──────── Given information
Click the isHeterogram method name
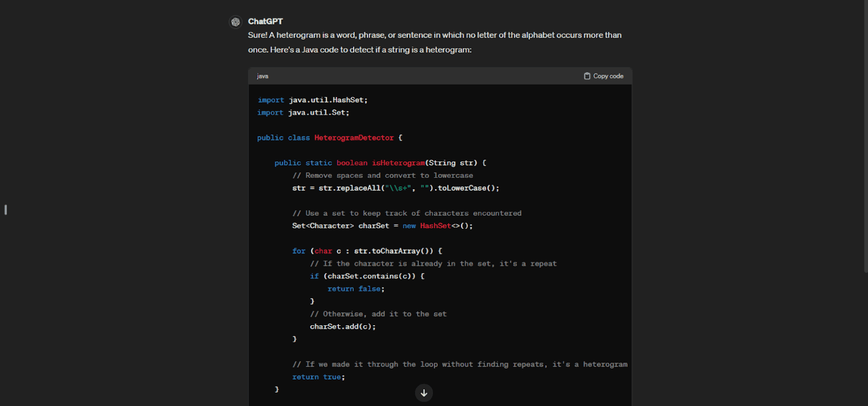Viewport: 868px width, 406px height. (x=398, y=163)
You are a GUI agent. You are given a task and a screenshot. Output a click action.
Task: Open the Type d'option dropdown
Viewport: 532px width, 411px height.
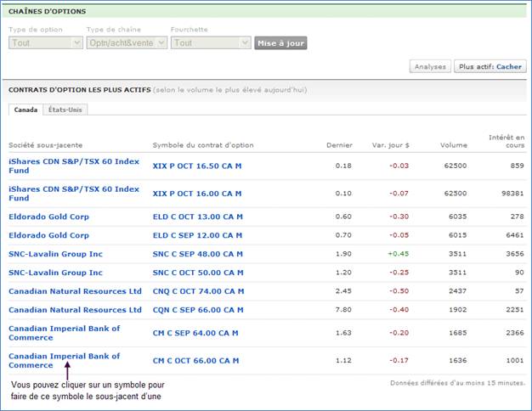coord(46,42)
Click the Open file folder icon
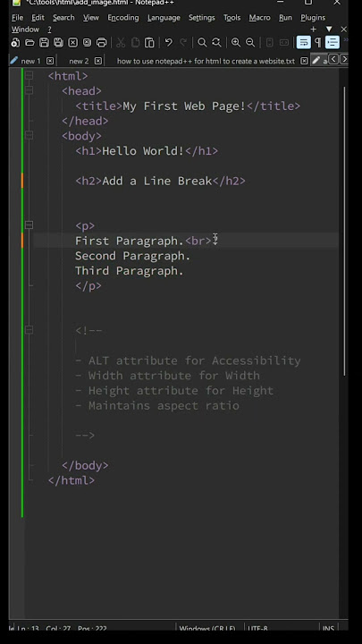Viewport: 362px width, 644px height. click(x=29, y=42)
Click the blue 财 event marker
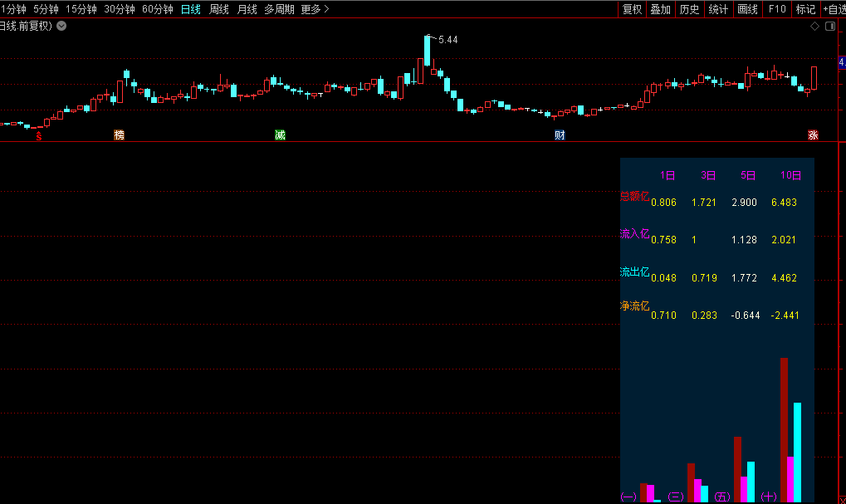846x504 pixels. pyautogui.click(x=560, y=135)
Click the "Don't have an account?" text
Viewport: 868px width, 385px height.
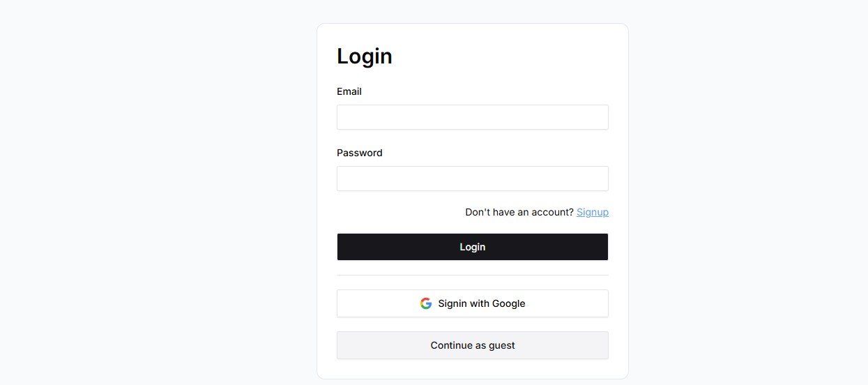[x=519, y=212]
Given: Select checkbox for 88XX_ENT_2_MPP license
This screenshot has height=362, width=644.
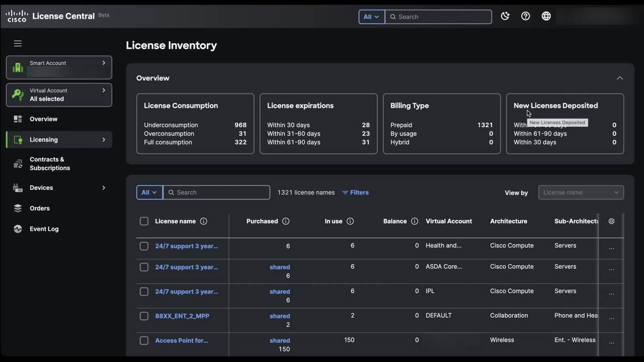Looking at the screenshot, I should (x=144, y=316).

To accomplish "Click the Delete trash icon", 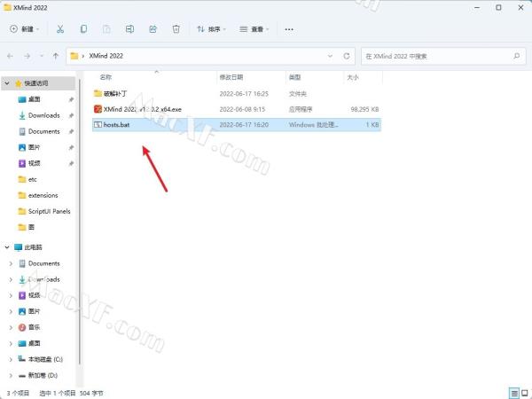I will (176, 29).
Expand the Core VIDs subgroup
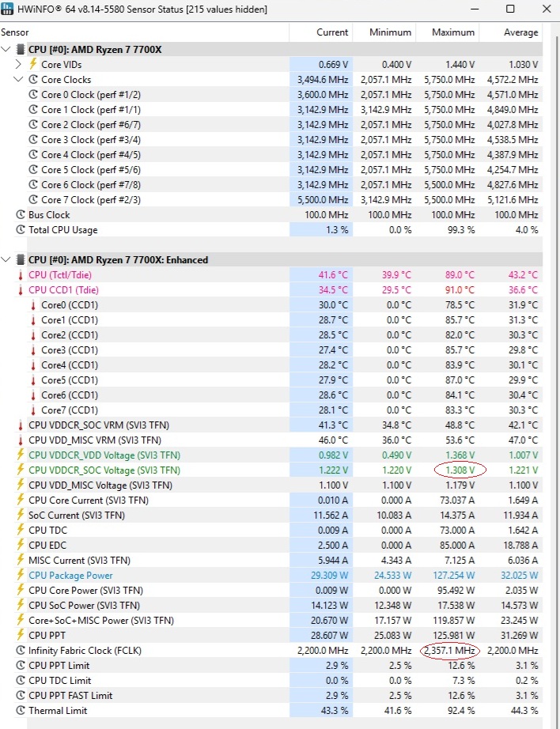This screenshot has width=560, height=729. 19,65
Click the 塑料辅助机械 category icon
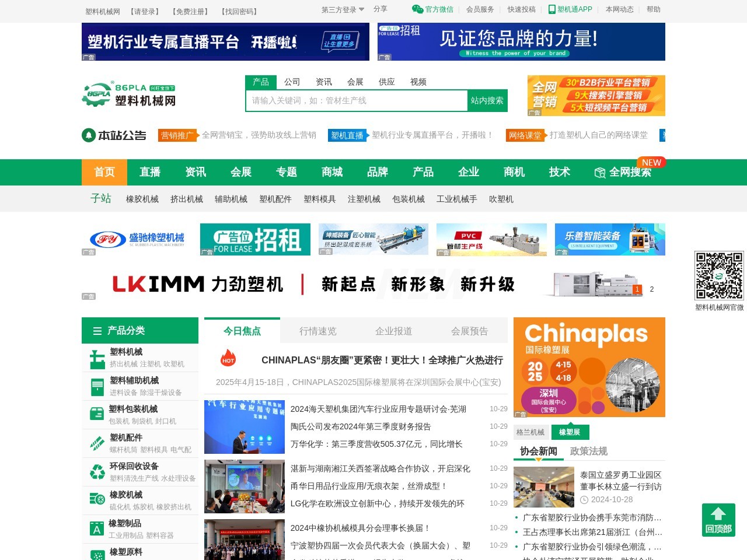Screen dimensions: 747x560 (97, 387)
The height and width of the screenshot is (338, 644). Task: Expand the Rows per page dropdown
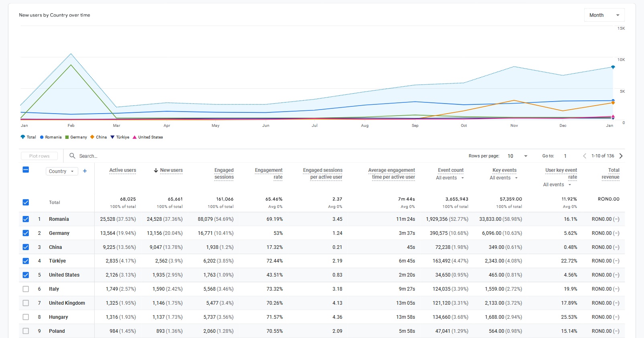517,156
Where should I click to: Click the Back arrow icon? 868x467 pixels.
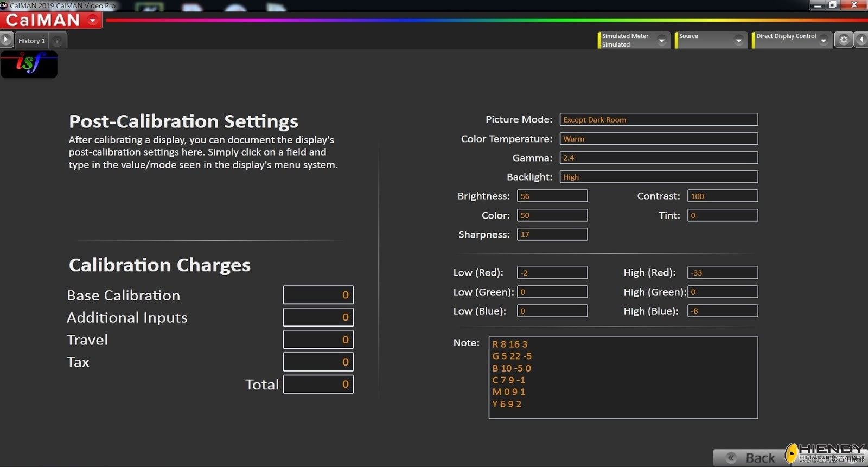click(x=731, y=458)
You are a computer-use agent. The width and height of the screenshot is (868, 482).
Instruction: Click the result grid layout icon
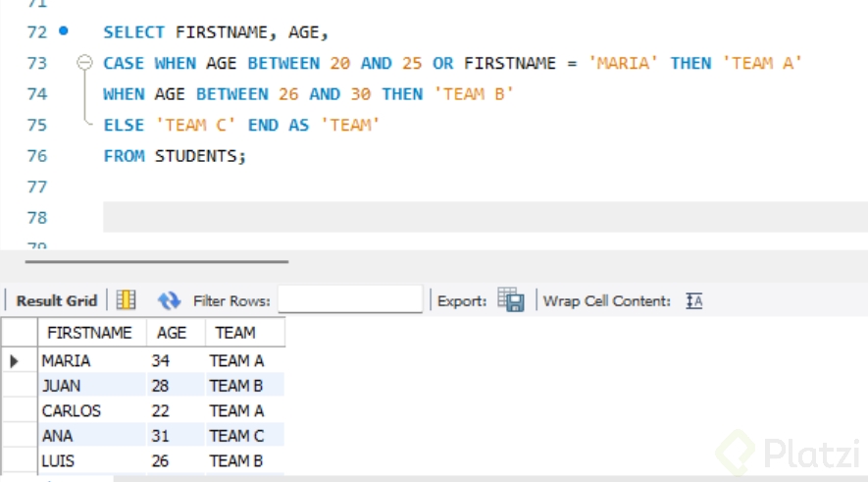point(127,300)
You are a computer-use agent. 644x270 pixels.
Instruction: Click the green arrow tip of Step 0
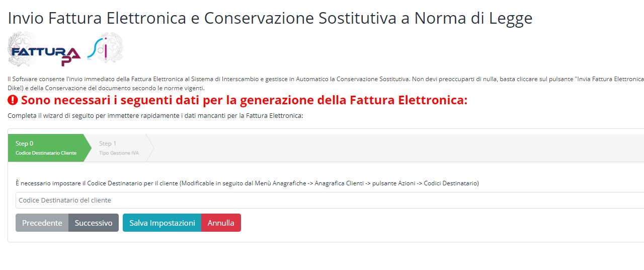point(88,148)
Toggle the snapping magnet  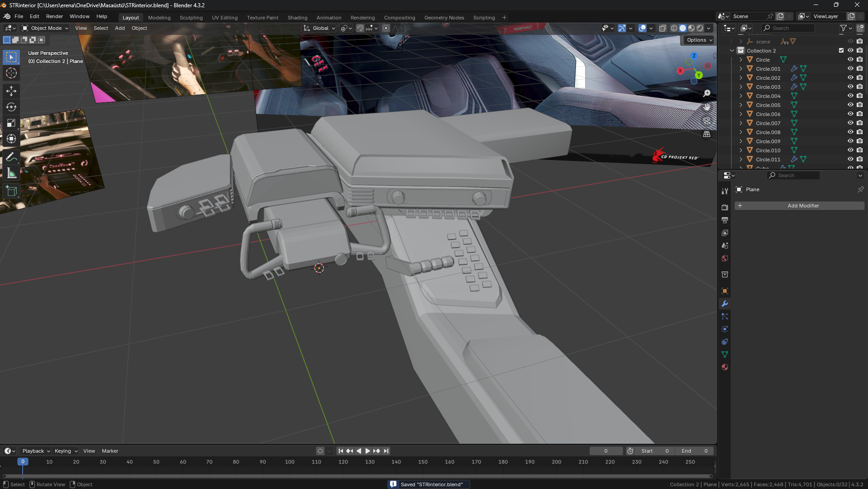point(360,28)
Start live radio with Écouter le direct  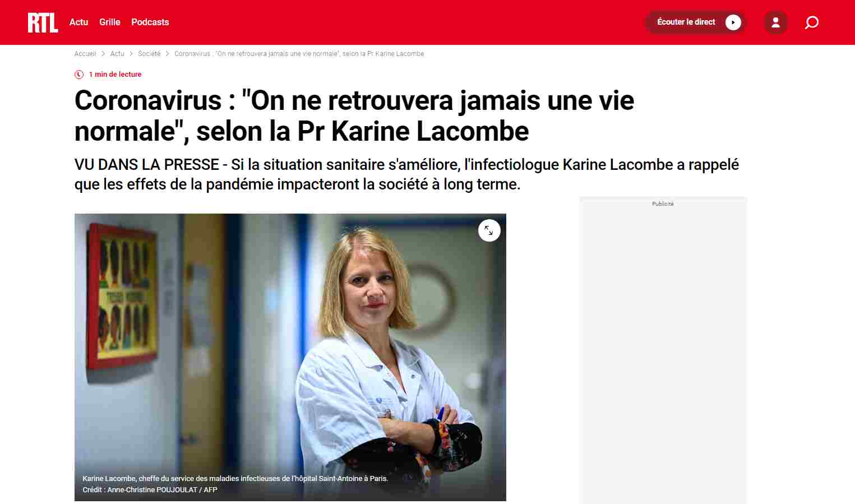coord(695,22)
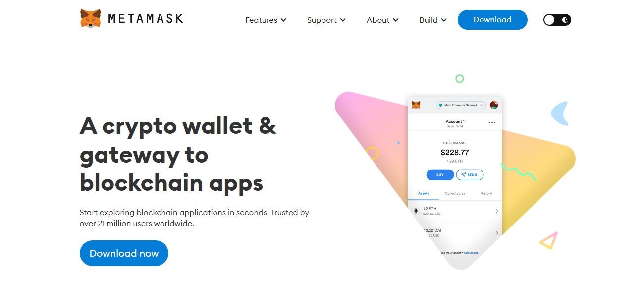
Task: Expand the Support dropdown menu
Action: pos(326,20)
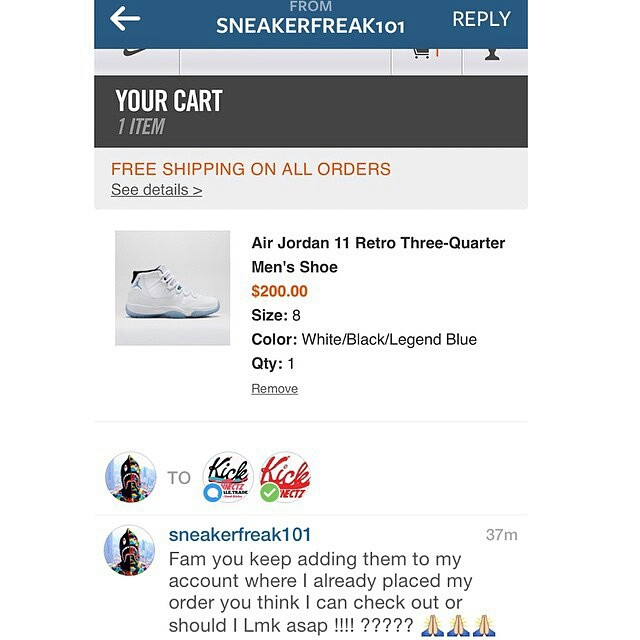Tap the avatar beside the sneakerfreak101 message
This screenshot has height=640, width=640.
click(x=129, y=550)
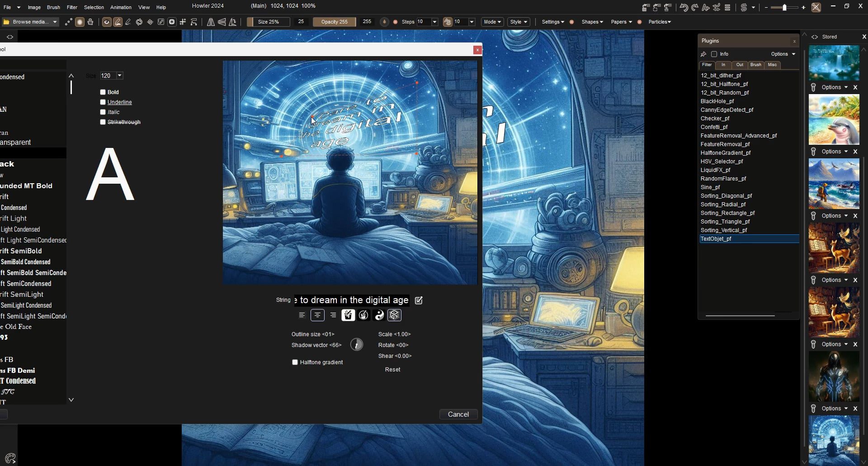This screenshot has width=868, height=466.
Task: Check the Halftone gradient option
Action: (x=295, y=362)
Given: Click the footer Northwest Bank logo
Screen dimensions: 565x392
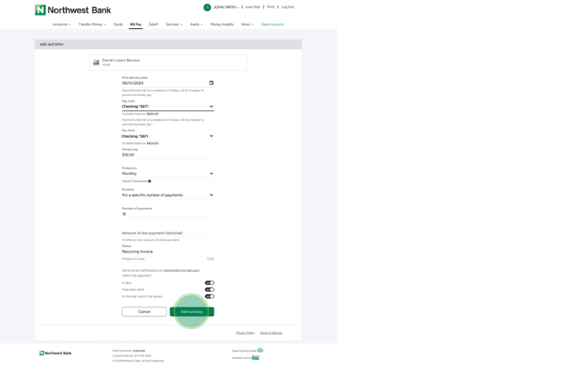Looking at the screenshot, I should click(56, 353).
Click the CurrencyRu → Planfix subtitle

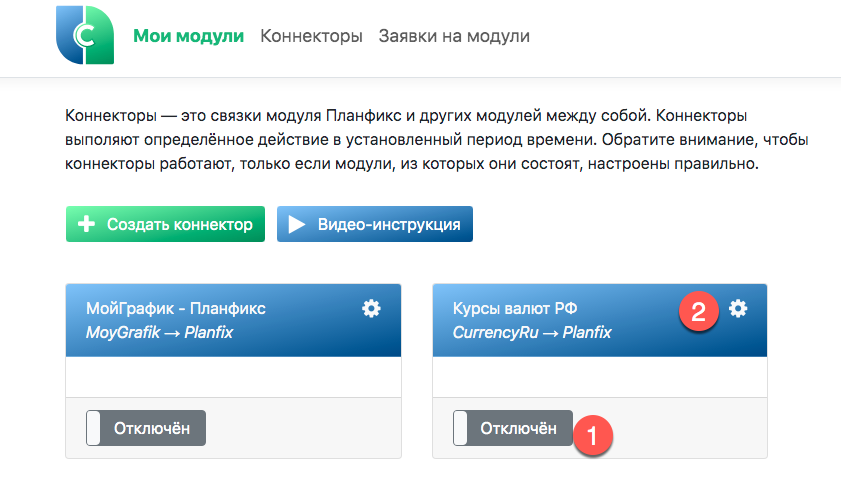pyautogui.click(x=532, y=332)
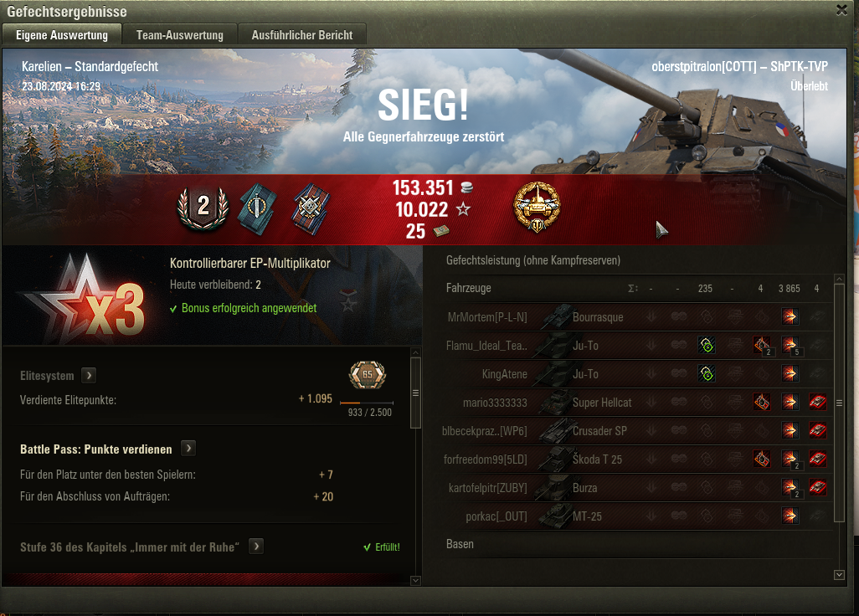The width and height of the screenshot is (859, 616).
Task: Click the rank 2 laurel badge
Action: [203, 208]
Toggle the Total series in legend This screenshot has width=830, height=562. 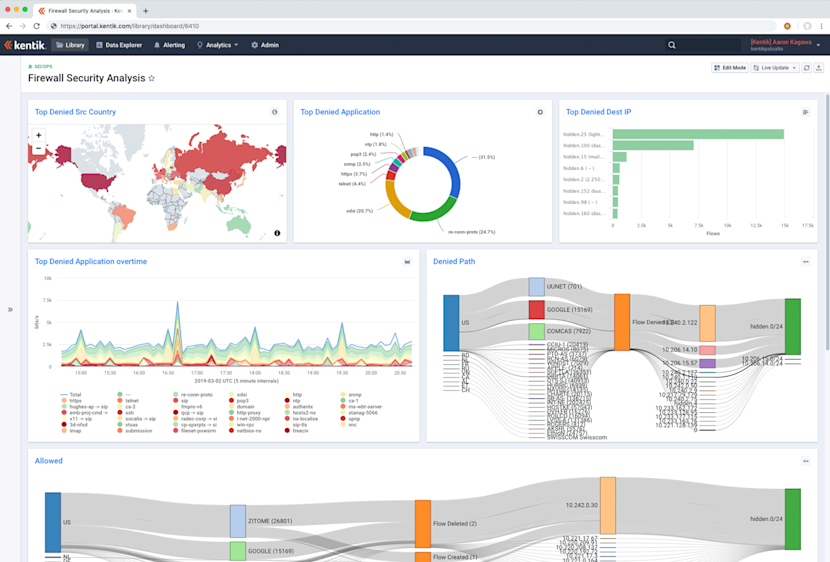point(71,395)
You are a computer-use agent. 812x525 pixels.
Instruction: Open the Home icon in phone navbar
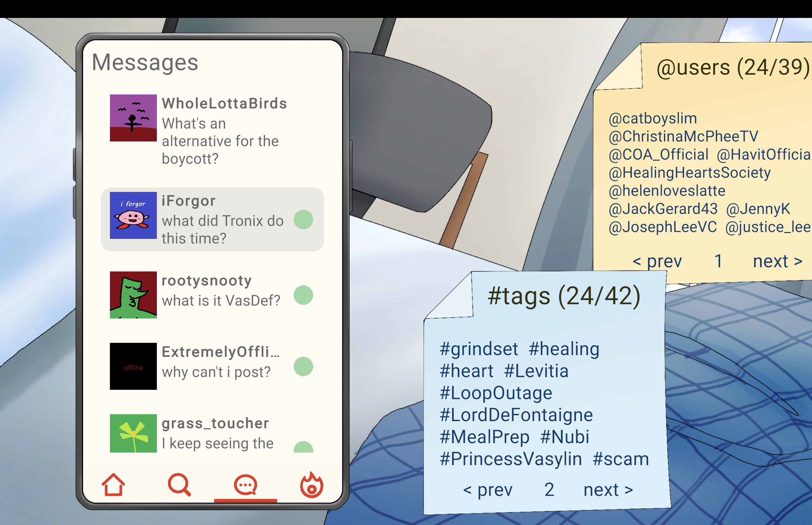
────────────────
Work request — Copy all lines from the entries that contain the word "computer".

Expected answer —
You are a computer-use agent. The width and height of the screenshot is (868, 482).
You are a computer-use agent. 644x270 pixels.
You are a computer-use agent. 812x525 pixels.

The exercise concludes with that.